Exercise directions:
What is needed here is an exact copy of all the entries below.

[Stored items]
# # # # # # #
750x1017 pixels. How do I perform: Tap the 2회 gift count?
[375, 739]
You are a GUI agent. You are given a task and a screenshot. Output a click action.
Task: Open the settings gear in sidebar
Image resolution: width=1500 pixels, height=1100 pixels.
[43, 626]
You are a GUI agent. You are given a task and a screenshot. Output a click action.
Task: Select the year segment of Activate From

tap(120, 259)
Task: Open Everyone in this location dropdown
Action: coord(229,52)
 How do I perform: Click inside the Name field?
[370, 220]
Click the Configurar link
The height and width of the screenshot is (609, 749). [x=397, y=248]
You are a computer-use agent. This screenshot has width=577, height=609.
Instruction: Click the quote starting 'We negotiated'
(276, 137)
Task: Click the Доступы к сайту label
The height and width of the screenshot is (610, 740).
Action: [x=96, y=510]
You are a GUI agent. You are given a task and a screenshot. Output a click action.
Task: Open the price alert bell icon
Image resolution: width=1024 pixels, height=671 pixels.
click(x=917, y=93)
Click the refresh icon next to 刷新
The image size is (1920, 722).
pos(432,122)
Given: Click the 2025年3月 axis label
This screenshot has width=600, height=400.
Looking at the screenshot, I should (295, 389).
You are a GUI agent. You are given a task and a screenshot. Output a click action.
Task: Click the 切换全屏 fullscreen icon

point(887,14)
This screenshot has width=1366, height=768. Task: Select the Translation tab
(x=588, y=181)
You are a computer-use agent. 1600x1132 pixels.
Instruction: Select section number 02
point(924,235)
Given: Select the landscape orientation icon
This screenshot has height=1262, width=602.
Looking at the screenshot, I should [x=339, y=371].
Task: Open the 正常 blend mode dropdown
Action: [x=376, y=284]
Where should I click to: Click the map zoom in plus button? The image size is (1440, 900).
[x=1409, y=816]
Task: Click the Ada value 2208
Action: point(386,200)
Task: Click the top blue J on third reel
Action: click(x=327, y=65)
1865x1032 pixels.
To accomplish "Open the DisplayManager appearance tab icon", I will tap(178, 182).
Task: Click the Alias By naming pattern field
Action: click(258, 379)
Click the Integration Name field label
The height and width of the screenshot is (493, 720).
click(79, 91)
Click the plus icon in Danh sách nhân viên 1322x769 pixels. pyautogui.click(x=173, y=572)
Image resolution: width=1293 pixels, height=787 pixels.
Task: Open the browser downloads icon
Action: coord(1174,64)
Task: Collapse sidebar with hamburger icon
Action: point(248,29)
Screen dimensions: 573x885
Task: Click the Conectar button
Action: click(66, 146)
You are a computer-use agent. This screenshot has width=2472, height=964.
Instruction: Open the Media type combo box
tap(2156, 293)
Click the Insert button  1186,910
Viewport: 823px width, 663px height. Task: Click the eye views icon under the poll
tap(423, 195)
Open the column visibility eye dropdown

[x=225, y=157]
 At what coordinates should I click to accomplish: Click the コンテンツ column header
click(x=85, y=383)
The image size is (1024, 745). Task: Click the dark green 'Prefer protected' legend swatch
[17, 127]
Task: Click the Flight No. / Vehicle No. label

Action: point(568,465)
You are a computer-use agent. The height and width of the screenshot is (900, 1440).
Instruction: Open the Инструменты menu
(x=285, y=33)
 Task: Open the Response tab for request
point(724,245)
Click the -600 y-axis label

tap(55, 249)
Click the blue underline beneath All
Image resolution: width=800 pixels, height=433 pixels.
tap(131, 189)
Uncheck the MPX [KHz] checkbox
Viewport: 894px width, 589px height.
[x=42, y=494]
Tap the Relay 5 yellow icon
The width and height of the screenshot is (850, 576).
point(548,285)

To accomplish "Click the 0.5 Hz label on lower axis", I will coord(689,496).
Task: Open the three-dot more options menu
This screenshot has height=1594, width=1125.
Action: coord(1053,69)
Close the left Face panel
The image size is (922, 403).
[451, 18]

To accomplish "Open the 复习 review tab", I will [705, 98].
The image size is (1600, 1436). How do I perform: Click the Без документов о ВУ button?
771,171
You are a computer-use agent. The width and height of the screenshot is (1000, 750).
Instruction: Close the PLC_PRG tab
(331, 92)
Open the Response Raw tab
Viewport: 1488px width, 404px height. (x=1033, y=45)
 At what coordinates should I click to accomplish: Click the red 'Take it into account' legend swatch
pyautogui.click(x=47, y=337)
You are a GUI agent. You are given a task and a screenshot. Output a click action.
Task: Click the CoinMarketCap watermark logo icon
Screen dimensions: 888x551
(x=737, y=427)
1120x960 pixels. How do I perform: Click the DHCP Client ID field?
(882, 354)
# # # # # # #
Response to this exercise:
750x1017 pixels. How do I perform: Tap the 2회 gift count?
[375, 739]
You are a GUI agent. You are given a task and a screenshot. Output a click action.
Task: Open the settings gear in sidebar
Image resolution: width=1500 pixels, height=1100 pixels.
[43, 626]
You are a GUI agent. You are given a task and a screenshot. Output a click action.
Task: Select the year segment of Activate From

tap(120, 259)
Task: Open Everyone in this location dropdown
Action: coord(229,52)
 How do I perform: Click inside the Name field?
[370, 220]
Click the Configurar link
The height and width of the screenshot is (609, 749). [x=397, y=248]
You are a computer-use agent. This screenshot has width=577, height=609.
Instruction: Click the quote starting 'We negotiated'
(276, 137)
Task: Click the Доступы к сайту label
The height and width of the screenshot is (610, 740).
Action: [x=96, y=510]
You are a GUI agent. You are given a task and a screenshot. Output a click action.
Task: Open the price alert bell icon
Image resolution: width=1024 pixels, height=671 pixels.
click(x=917, y=93)
Click the refresh icon next to 刷新
The image size is (1920, 722).
pos(432,122)
Given: Click the 2025年3月 axis label
This screenshot has width=600, height=400.
Looking at the screenshot, I should (295, 389).
You are a GUI agent. You are given a task and a screenshot. Output a click action.
Task: Click the 切换全屏 fullscreen icon

point(887,14)
This screenshot has width=1366, height=768. Task: Select the Translation tab
(x=588, y=181)
You are a computer-use agent. 1600x1132 pixels.
Instruction: Select section number 02
point(924,235)
Given: Select the landscape orientation icon
This screenshot has height=1262, width=602.
Looking at the screenshot, I should [x=339, y=371].
Task: Open the 正常 blend mode dropdown
Action: [x=376, y=284]
Where should I click to: Click the map zoom in plus button? The image size is (1440, 900).
[x=1409, y=816]
Task: Click the Ada value 2208
Action: point(386,200)
Task: Click the top blue J on third reel
Action: click(x=327, y=65)
1865x1032 pixels.
To accomplish "Open the DisplayManager appearance tab icon", I will tap(178, 182).
Task: Click the Alias By naming pattern field
Action: click(258, 379)
Click the Integration Name field label
The height and width of the screenshot is (493, 720).
click(79, 91)
Click the plus icon in Danh sách nhân viên 1322x769 pixels. pyautogui.click(x=173, y=572)
Image resolution: width=1293 pixels, height=787 pixels.
Task: Open the browser downloads icon
Action: coord(1174,64)
Task: Collapse sidebar with hamburger icon
Action: point(248,29)
Screen dimensions: 573x885
Task: Click the Conectar button
Action: click(66, 146)
You are a computer-use agent. This screenshot has width=2472, height=964.
Instruction: Open the Media type combo box
tap(2156, 293)
Click the Insert button  1186,910
Viewport: 823px width, 663px height. Task: Click the eye views icon under the poll
tap(423, 195)
Open the column visibility eye dropdown

[x=225, y=157]
 At what coordinates should I click to accomplish: Click the コンテンツ column header
click(x=85, y=383)
The image size is (1024, 745). Task: Click the dark green 'Prefer protected' legend swatch
[17, 127]
Task: Click the Flight No. / Vehicle No. label

Action: point(568,465)
You are a computer-use agent. The height and width of the screenshot is (900, 1440).
Instruction: Open the Инструменты menu
(x=285, y=33)
 Task: Open the Response tab for request
point(724,245)
Click the -600 y-axis label

tap(55, 249)
Click the blue underline beneath All
Image resolution: width=800 pixels, height=433 pixels.
tap(131, 189)
Uncheck the MPX [KHz] checkbox
Viewport: 894px width, 589px height.
[x=42, y=494]
Tap the Relay 5 yellow icon
The width and height of the screenshot is (850, 576).
point(548,285)

To accomplish "Click the 0.5 Hz label on lower axis", I will coord(689,496).
Task: Open the three-dot more options menu
This screenshot has height=1594, width=1125.
Action: coord(1053,69)
Close the left Face panel
The image size is (922, 403).
[451, 18]

To accomplish "Open the 复习 review tab", I will [705, 98].
The image size is (1600, 1436). How do I perform: Click the Без документов о ВУ button?
771,171
You are a computer-use agent. The width and height of the screenshot is (1000, 750).
Instruction: Close the PLC_PRG tab
(331, 92)
Open the Response Raw tab
Viewport: 1488px width, 404px height. (x=1033, y=45)
 At what coordinates should I click to accomplish: Click the red 'Take it into account' legend swatch
pyautogui.click(x=47, y=337)
You are a GUI agent. You are given a task and a screenshot. Output a click action.
Task: Click the CoinMarketCap watermark logo icon
Screen dimensions: 888x551
(x=737, y=427)
1120x960 pixels. How do I perform: Click the DHCP Client ID field?
(882, 354)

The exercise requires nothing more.